Have you ever noticed how the richly resonant timbre of the cello resembles a human voice? Or how the drumbeat in a film can start your blood pumping? Music can mimic the emotional human voice. The notes can sound like a sad voice, an angry voice or a reassuring one.
We know that different sounds trigger different emotions, but how? Researchers’ work has now given us a better understanding of what happens in the body and how sound affects the neuronal pathways in the brain.
With this knowledge, researchers found a way to crack the emotional code of music: which music signals produce which emotional effects, and unlocked the therapeutic potential of musical emotions.
They did this by engineering musical stimuli to activate specific emotions, and therefore manipulate mood, building a ‘bank’ of sounds that activate specific neuronal pathways in the brain.
This opens up the possibility for people with anxiety or depression swapping meds for music.

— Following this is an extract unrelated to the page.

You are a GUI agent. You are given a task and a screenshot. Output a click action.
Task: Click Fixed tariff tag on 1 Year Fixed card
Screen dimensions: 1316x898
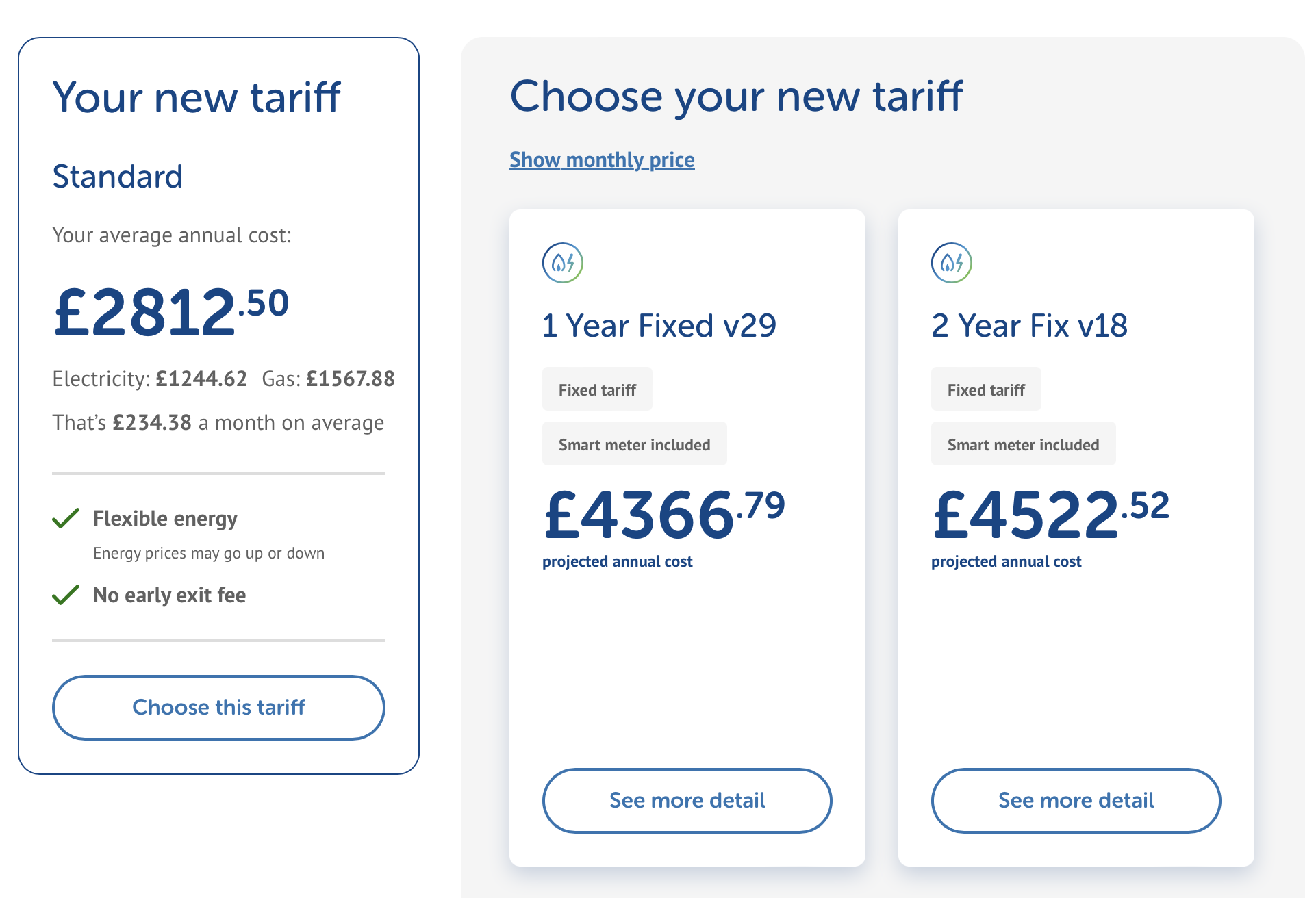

Personalised sound prescriptions could be designed to diagnose, or even treat, individual psychological or neurological conditions.
Music could even become a cognitive technology, with algorithms able to engineer it to mobilise one neuronal pathway or another, non-intrusively and non-pharmacologically.
The tools researchers developed are open-source and already being used in real-life applications in several French hospitals, especially to alleviate stress and soothe anxiety.
Musical therapy could be used even more widely, to help people with autism or to start rehabilitating people who have suffered a stroke.